• _PROBLEM DESCRIPTION_: All of the records must be repeated exactly as they read.

• _SUPPLIED INFORMATION_:
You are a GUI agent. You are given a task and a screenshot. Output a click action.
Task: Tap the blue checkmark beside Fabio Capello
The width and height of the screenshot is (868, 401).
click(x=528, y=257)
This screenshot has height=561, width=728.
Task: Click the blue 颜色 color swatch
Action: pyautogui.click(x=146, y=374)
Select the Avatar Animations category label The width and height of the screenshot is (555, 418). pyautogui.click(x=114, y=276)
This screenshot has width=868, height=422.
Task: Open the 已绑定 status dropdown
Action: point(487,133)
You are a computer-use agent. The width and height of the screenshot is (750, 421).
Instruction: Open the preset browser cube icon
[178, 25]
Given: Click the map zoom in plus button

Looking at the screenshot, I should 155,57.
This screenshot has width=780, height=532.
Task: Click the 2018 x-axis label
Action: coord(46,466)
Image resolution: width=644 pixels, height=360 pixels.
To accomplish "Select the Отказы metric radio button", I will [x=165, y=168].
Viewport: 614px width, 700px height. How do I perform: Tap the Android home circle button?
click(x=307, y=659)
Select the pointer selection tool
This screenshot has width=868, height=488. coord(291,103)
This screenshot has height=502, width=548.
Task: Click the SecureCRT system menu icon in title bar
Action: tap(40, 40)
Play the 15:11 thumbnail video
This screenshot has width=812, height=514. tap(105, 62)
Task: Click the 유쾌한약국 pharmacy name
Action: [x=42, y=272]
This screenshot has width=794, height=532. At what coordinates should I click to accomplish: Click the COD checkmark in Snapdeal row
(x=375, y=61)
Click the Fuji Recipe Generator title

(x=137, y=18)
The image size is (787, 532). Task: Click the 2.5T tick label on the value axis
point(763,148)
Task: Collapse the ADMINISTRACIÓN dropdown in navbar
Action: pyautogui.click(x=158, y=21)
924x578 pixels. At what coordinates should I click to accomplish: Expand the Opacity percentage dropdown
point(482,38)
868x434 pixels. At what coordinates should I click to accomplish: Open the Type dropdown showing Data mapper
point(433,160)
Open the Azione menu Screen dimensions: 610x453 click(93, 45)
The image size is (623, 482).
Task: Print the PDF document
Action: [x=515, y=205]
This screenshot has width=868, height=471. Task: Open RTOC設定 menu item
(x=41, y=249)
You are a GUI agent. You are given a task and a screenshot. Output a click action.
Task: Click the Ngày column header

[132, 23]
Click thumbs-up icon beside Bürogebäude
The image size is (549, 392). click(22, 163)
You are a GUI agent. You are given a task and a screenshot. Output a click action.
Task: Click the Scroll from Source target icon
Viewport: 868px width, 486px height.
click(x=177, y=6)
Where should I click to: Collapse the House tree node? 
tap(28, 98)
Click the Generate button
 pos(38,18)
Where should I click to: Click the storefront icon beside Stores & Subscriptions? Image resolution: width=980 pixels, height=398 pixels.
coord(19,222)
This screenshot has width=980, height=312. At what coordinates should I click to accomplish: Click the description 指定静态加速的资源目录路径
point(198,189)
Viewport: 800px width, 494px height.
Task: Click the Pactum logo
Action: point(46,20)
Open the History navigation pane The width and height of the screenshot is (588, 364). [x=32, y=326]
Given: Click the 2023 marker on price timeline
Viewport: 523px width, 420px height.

• _SOLVED EXERCISE_:
You are a GUI agent. You are given a task and a screenshot. Output a click action.
Task: Tap the blue checkmark beside Fabio Capello
The width and height of the screenshot is (868, 401).
click(x=528, y=257)
This screenshot has height=561, width=728.
Task: Click the blue 颜色 color swatch
Action: pyautogui.click(x=146, y=374)
Select the Avatar Animations category label The width and height of the screenshot is (555, 418). pyautogui.click(x=114, y=276)
This screenshot has width=868, height=422.
Task: Open the 已绑定 status dropdown
Action: point(487,133)
You are a computer-use agent. The width and height of the screenshot is (750, 421).
Instruction: Open the preset browser cube icon
[178, 25]
Given: Click the map zoom in plus button

Looking at the screenshot, I should 155,57.
This screenshot has width=780, height=532.
Task: Click the 2018 x-axis label
Action: coord(46,466)
Image resolution: width=644 pixels, height=360 pixels.
To accomplish "Select the Отказы metric radio button", I will [x=165, y=168].
Viewport: 614px width, 700px height. How do I perform: Tap the Android home circle button?
click(x=307, y=659)
Select the pointer selection tool
This screenshot has width=868, height=488. coord(291,103)
This screenshot has height=502, width=548.
Task: Click the SecureCRT system menu icon in title bar
Action: tap(40, 40)
Play the 15:11 thumbnail video
This screenshot has width=812, height=514. tap(105, 62)
Task: Click the 유쾌한약국 pharmacy name
Action: [x=42, y=272]
This screenshot has width=794, height=532. At what coordinates should I click to accomplish: Click the COD checkmark in Snapdeal row
(x=375, y=61)
Click the Fuji Recipe Generator title

(x=137, y=18)
The image size is (787, 532). Task: Click the 2.5T tick label on the value axis
point(763,148)
Task: Collapse the ADMINISTRACIÓN dropdown in navbar
Action: pyautogui.click(x=158, y=21)
924x578 pixels. At what coordinates should I click to accomplish: Expand the Opacity percentage dropdown
point(482,38)
868x434 pixels. At what coordinates should I click to accomplish: Open the Type dropdown showing Data mapper
point(433,160)
Open the Azione menu Screen dimensions: 610x453 click(93, 45)
The image size is (623, 482).
Task: Print the PDF document
Action: [x=515, y=205]
This screenshot has width=868, height=471. Task: Open RTOC設定 menu item
(x=41, y=249)
You are a GUI agent. You are given a task and a screenshot. Output a click action.
Task: Click the Ngày column header

[132, 23]
Click thumbs-up icon beside Bürogebäude
The image size is (549, 392). click(22, 163)
You are a GUI agent. You are given a task and a screenshot. Output a click action.
Task: Click the Scroll from Source target icon
Viewport: 868px width, 486px height.
click(x=177, y=6)
Where should I click to: Collapse the House tree node? 
tap(28, 98)
Click the Generate button
 pos(38,18)
Where should I click to: Click the storefront icon beside Stores & Subscriptions? Image resolution: width=980 pixels, height=398 pixels.
coord(19,222)
This screenshot has width=980, height=312. At what coordinates should I click to accomplish: Click the description 指定静态加速的资源目录路径
point(198,189)
Viewport: 800px width, 494px height.
Task: Click the Pactum logo
Action: point(46,20)
Open the History navigation pane The width and height of the screenshot is (588, 364). [x=32, y=326]
Given: Click the 2023 marker on price timeline
Viewport: 523px width, 420px height.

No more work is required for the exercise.